▸ **WHAT YOU NEED TO DO**
**1)** Which magistrate judge was the plaintiffs' motion referred to, according to the Segal v. L.C. Hohne Contractors court opinion below?
**2)** Extend the Segal v. L.C. Hohne Contractors court opinion below, starting right after its last sentence.

▸ **TEXT PROVIDED**
--------------------------------------------------

Segal v. L.C. Hohne Contractors, Inc.

Decision Date22 January 2004
Docket NumberNo. CIV.A. 2:02-1260.,CIV.A. 2:02-1260.
Citation303 F.Supp.2d 790
CourtU.S. District Court — Southern District of West Virginia
PartiesScott Sumner SEGAL, and Robin Davis, Plaintiffs, v. L.C. HOHNE CONTRACTORS, INC., Ta/Hohne Pools, a Maryland corporation, Defendant.

David Allen Barnette, Mark D. Clark, and Christina T. Brumley, Jackson Kelly, Charleston, WV, For Plaintiffs Scott Sumner Segal and Robin Davis.

John C. Yoder, Harpers Ferry, WV, Matthew G. Hjortsberg, and Robert Bowie, Jr., Bowie & Jensen, Towson, MD, For Defendant L.C. Hohne Contractors, Inc. t/a Hohne Pools.

MEMORANDUM OPINION AND ORDER

GOODWIN, District Judge.

Pending before the court is the plaintiffs' motion for entry of default judgment and sanctions [Docket 106]. The matter was referred to Magistrate Judge Mary E. Stanley. Magistrate Judge Stanley treated the plaintiffs' motion as dispositive under Federal Rule of Civil Procedure 72(b) and issued proposed findings and a recommendation that the court deny the plaintiffs' motion [Docket 123]. The plaintiffs timely filed objections to the findings and recommendation by the Magistrate Judge [Docket 126]. For the reasons that follow, the court AFFIRMS Magistrate Judge Stanley's findings.

--------------------------------------------------

▸ **INFORMATION PROVIDED**

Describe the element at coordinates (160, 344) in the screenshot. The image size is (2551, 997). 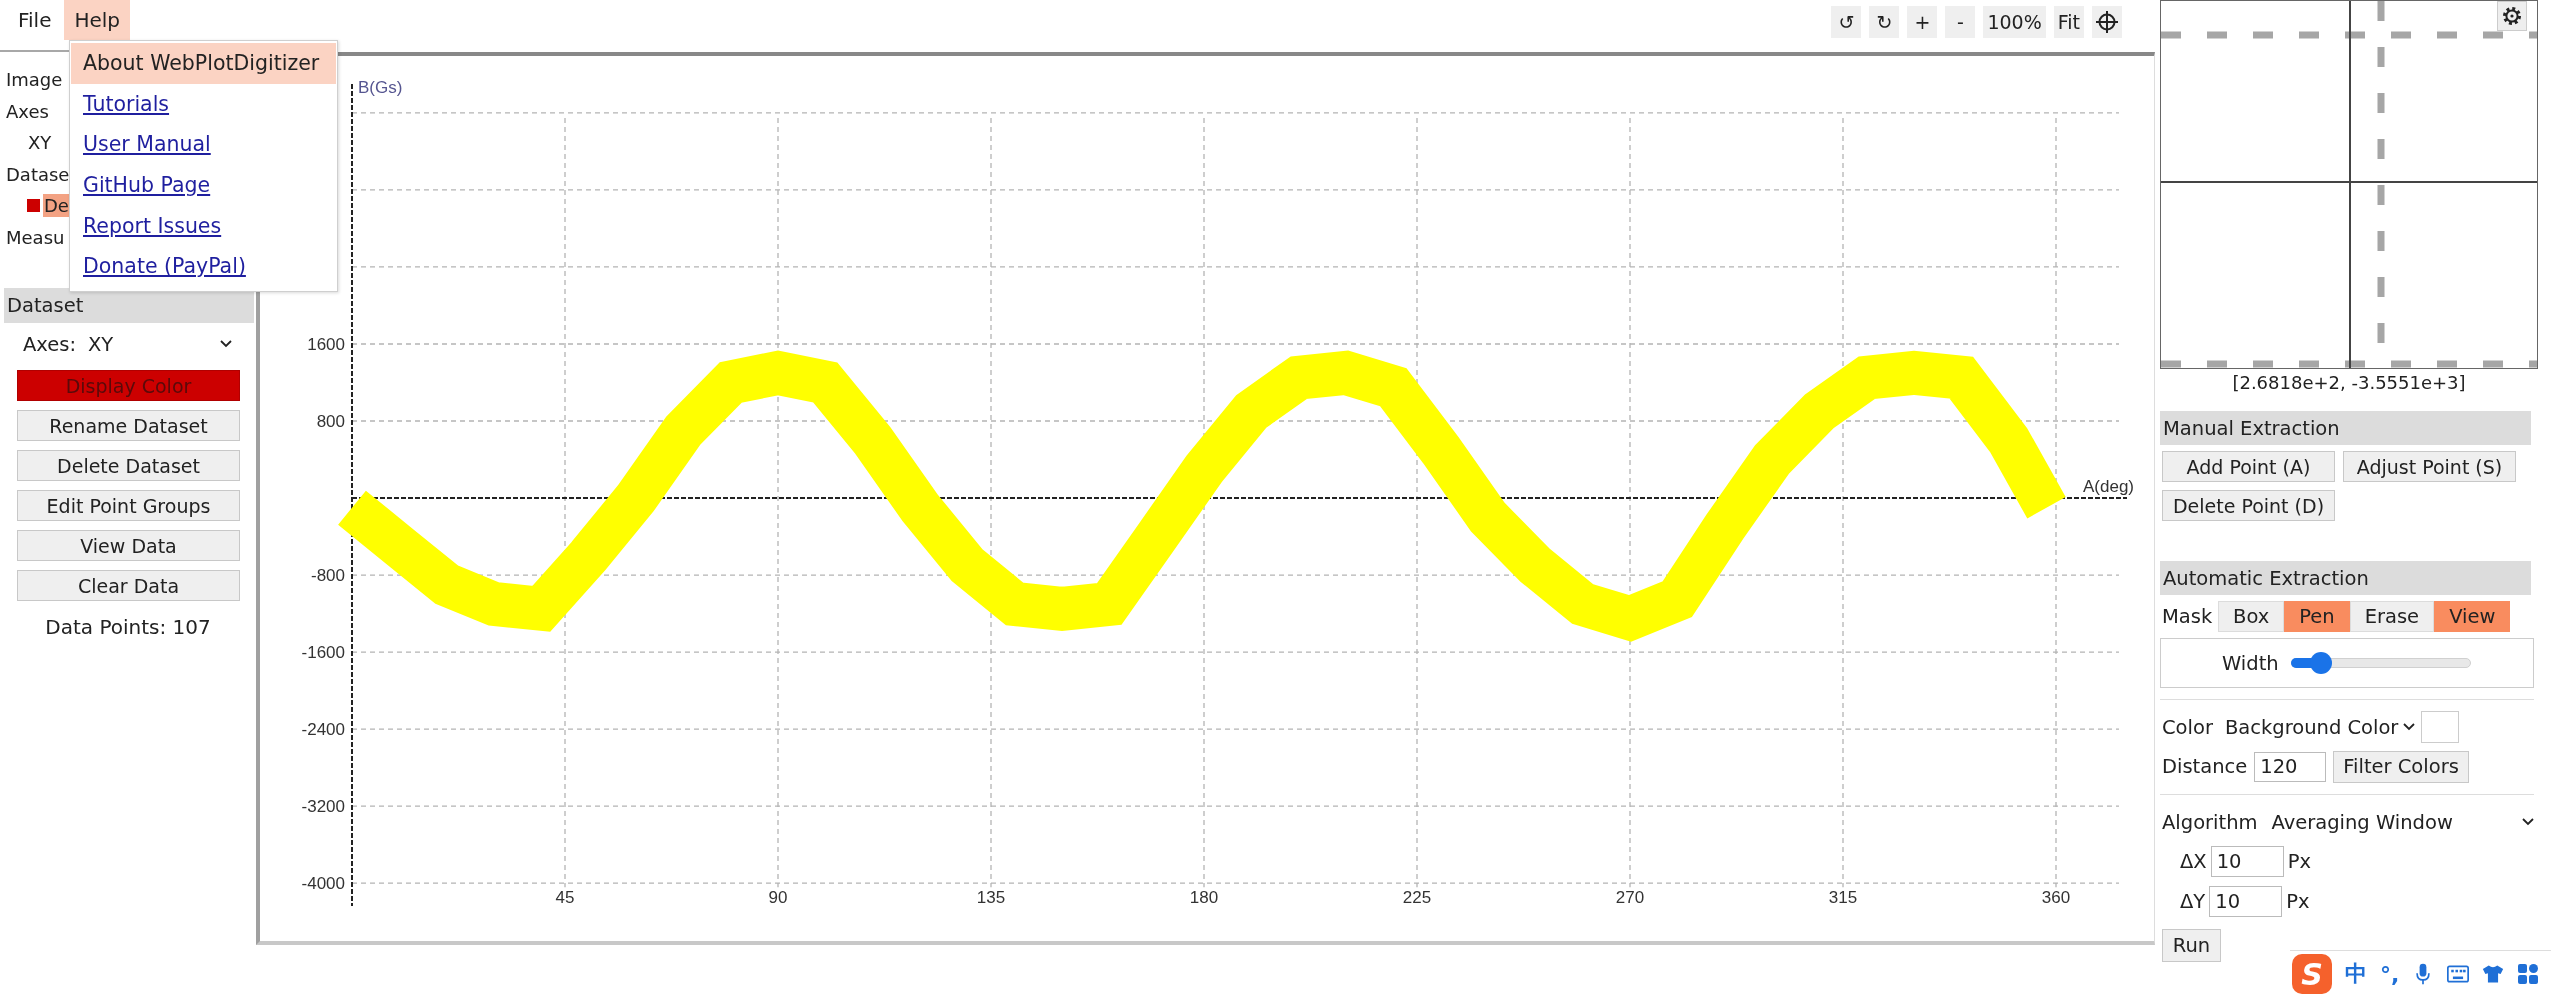
I see `axes-select: XY` at that location.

--------------------------------------------------

▸ **PER-TASK ANSWERS**
**1)** Magistrate Judge Mary E. Stanley.

**2)**
I BACKGROUND

The plaintiffs, Scott Sumner Segal and Robin Davis, hired the defendant, L.C. Hohne Contractors, Inc. (Hohne), to construct a "vanishing edge" pool on the plaintiffs' property. This breach of contract case arises from the defendant's allegedly deficient construction of the pool. The court has jurisdiction over this action pursuant to 28 U.S.C. § 1332 because the parties are of diverse citizenship and the amount in controversy exceeds $75,000. The motion for entry of default judgment and sanctions presently before the court is the latest in a series of discovery disputes between the parties. In their motion, the plaintiffs claim that the defendant gave false answers to interrogatories, testified falsely in response to deposition questions, attempted to conceal a witness, and attempted to create an unwarranted presumption of its expertise in constructing vanishing edge pools. See generally Plaintiffs Scott Sumner Segal and Robin J. Davis' Motion for Entry of Default Judgment and Sanctions [Docket 106].

The plaintiffs' motion was referred to Magistrate Judge Stanley, who determined that each of the plaintiffs' allegations was without merit. Proposed Findings and Recommendation (PF & R) [Docket 123] at 11. Further, the Magistrate Judge found that the plaintiffs' motion was neither substantially justified nor procedurally proper.1 Id. at 11-13. Accordingly, Magistrate Judge Stanley recommended that I deny the plaintiffs' motion. Id. at 13.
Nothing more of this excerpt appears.